The problem is that "all the tasks that need to be done" is extremely open ended.  In my
experience (primary in the LDAP/Kerberos space and then in the groupware space) is that you
generally have two pots of users:  very simple users who think Google doc's, calendar, etc...
are the greatest thing every and meet *EVERYONES* needs.  And a higher tier of users who
*NEED* workflow, project management, and conflict resolution, etc... For the most part the
first group simply refuses to believe that the second group exists (see the dumbest BLOG post
ever - http://www.jwz.org/doc/groupware.html - for a *PERFECT* explanation of this attitude). 

> GNU Enterprise doesn't seem to be getting very far lately,

GNUe has been around for awhile, and I've never seen it used anywhere.

> and Compiere seems more like a cathedral than a bazaar.  

So what if it works?  Sometime you need a cathedral,  the bazaar is good at many things but
large complicated and *tightly integrated* apps are clearly not one of them.  You said right
in your letter to the editor: "I would not necessarily argue that said software *must* be Free
Software."  Don't move the fence post.

> Neither have a great deal of mindshare or excitement in the community.

Nope,  maybe because there is only a very small portion of the community that gets excited
about things like ERP and groupware?  Because most people fit into the first group mentioned
above and don't have those kinds of needs.

> This can't be emphasized enough.  This stuff is absolutely *critical* before 
> we can expect much more adoption on the business desktop.  

Yep.

>Until we produce  something that will tie together the free software stack, 
>these organizations have nowhere else to go but the commercial offerings, 
>which tie together the entire Microsoft stack, and lock them into it.

Yep;  M$+SQL + Exchange + Sharepoint do make a very compelling combination.  Then throw group
policies and PowerShell [Why on earth isn't there an Open Source answer to PowerShell at
least?!] and it is pretty intimidating.

Currently I'm working on PostgreSQL + OpenGroupware + MojoPortal and I'm pretty happy.  We've
built some really nice business front end applications in PHP -
http://docs.google.com/Doc?docid=ddv5htgd_14zrg6zm&hl=en

To get ubiquitous integration between CRM, Intranet applications, etc... you have to build on
a common core - and that is groupware.  Then you can access data with various clients,
applications, and devices and get a good cohesive user experience.
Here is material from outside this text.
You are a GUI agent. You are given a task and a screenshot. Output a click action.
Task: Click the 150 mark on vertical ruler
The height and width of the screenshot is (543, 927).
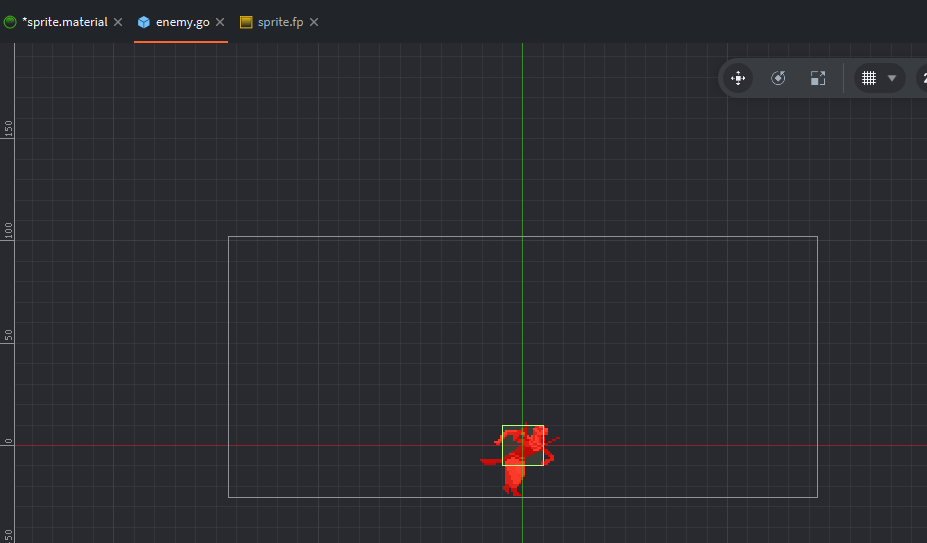pyautogui.click(x=9, y=128)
>I also believe that this is perhaps the *last* major roadblock to making 
>serious gains on the business desktop.  Technically, Linux works fine at 
>this point.  So do the databases, mail servers, and LDAP that would form the 
>foundation.  Linux and open standards have a lot of respect, but inevitably 
>organizations turn to what works and works without much fuss.

Yes, but you are thinking about it at too low a level;  users don't user databases, LDAP
servers, mail servers, etc... they use applications.  And making good applications requires a
solid and consistent core.  That core is a common layer on top of those services;  M$ does
this with Exchange and Sharepoint.

>Right now to build a business application on Linux, you have to go through a 
>lot of cryptically documented (if that) text on OpenOffice, KParts, 
>wxWidgets, or whatever you use.

I disagree;  there are good and solid application frameworks.  I've been developing in
Gtk#/Mono lately and the documentation is good, the product is stable, and the framework is
robust and complete.  Java can provide much of the same.